Compatible, but crazy.
Some thoughts:

1) What will you use for a monitor?
Only if you will be doing triple monitor gaming would sli be necessare, and perhaps not even then.
With your budget, I would first spend $800-1200 on a 2560 x 1440 or 2560 x 1600 monitor. That, you can keep for a long time.

2) I would stick with a single GTX670, or even GTX680. It will run any single monitor well. 4gb cards are not worth it either, at least not for the price premium.
By the end of the year, we should see even stronger single cards. At that time, just sell the GTX670 in favor of the next best thing.
If you insist on the best graphics, just buy a single GTX690.

3) Few games use more than 2 or 3 cores, making the hyperthreads of the more expensive 3770K largely useless. A 3570K is as good as it gets for gaming today.

4) No game I know of uses more than 2-3gb of ram. 8gb is more than you need.
The current Intel cpu's have an excellent integrated ram controller.
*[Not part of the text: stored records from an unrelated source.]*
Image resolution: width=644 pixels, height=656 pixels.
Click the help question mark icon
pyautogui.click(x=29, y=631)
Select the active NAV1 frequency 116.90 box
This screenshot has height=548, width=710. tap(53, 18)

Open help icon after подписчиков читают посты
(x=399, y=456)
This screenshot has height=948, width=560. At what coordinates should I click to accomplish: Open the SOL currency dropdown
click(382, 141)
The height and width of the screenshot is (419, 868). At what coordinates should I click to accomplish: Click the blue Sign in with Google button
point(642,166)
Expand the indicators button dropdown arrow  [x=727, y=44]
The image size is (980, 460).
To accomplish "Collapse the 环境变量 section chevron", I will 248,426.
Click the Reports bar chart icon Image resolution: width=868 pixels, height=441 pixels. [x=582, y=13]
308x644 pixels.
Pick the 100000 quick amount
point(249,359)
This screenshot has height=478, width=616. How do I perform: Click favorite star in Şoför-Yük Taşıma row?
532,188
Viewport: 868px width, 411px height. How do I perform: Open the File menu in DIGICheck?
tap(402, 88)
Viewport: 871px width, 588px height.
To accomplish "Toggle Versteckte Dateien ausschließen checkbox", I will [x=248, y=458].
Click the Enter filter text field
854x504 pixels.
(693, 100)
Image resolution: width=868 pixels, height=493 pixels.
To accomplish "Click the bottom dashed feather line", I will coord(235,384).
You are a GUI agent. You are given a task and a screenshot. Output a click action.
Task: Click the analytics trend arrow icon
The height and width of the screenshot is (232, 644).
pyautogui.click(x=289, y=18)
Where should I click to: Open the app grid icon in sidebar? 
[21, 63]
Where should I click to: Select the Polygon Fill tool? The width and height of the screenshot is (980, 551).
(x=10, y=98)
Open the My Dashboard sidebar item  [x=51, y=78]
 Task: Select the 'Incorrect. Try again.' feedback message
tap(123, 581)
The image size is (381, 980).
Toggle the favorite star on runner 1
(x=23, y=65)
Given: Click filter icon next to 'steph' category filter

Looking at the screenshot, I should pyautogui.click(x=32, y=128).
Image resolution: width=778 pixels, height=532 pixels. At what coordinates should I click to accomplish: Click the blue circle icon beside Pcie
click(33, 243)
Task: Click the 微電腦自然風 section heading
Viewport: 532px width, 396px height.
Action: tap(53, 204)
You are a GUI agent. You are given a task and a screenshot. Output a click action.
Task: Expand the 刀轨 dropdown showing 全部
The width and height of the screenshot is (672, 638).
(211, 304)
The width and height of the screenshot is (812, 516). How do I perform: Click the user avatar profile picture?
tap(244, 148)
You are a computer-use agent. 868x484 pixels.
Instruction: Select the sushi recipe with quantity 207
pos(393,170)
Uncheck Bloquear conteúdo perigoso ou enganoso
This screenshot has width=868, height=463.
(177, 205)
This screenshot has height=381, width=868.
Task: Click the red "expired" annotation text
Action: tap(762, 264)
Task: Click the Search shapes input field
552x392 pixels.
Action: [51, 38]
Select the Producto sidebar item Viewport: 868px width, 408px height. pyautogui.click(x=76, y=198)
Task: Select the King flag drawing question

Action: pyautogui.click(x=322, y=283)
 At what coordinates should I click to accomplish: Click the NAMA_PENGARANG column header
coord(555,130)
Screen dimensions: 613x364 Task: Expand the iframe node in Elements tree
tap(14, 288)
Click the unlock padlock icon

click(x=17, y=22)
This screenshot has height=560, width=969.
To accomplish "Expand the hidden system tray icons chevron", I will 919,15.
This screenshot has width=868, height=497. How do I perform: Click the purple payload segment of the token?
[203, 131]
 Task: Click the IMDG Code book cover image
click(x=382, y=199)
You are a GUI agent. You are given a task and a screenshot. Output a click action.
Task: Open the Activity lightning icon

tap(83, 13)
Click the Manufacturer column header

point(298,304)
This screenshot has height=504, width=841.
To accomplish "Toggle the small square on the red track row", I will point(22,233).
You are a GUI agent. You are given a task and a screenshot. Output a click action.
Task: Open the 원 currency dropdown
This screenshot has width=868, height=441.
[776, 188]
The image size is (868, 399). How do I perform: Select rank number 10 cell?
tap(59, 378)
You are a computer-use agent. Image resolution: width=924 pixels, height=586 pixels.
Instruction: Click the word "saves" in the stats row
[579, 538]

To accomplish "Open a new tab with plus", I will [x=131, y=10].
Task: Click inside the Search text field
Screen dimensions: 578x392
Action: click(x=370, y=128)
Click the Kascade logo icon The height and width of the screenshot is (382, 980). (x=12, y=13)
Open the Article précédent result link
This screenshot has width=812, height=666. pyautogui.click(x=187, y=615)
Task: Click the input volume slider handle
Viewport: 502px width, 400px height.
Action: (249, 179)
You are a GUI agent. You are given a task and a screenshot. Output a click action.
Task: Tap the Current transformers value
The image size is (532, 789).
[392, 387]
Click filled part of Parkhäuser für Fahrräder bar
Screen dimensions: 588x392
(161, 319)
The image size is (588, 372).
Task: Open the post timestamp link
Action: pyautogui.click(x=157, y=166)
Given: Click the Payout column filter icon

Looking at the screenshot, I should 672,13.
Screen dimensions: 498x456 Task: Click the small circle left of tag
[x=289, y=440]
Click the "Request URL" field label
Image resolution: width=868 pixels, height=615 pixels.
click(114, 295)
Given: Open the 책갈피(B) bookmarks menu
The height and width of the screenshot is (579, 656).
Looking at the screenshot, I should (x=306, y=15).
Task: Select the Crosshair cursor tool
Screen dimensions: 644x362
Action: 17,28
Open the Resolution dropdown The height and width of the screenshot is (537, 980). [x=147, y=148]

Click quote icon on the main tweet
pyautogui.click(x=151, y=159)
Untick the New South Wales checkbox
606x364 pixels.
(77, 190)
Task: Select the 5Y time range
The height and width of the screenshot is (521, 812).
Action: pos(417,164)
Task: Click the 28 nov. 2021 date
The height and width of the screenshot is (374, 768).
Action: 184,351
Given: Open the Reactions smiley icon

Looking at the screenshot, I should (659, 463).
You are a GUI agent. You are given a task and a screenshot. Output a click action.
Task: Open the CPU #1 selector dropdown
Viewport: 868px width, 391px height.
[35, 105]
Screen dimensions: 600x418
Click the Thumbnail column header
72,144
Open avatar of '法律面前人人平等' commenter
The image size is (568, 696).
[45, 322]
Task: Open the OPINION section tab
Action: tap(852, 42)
It is able to keep the cpu fed with data from any speed ram.

The difference in real application performance or FPS between the fastest and slowest ram is on the order of 1-3%.

Synthetic benchmark differences will be impressive, but are largely irrelevant in the real world.

Fancy heat spreaders are mostly marketing too.

In fact tall heat spreaders are a negative because they can impact some cpu coolers.
Only if you are seeking record level overclocks should you consider faster ram or better latencies.

Read this Anandtech article on memory scaling:
http://www.anandtech.com/show/4503/sandy-bridge-memory-...
---------------bottom line------------

DDR3 1600 is the sweet spot considering the marginal cost delta over 1333.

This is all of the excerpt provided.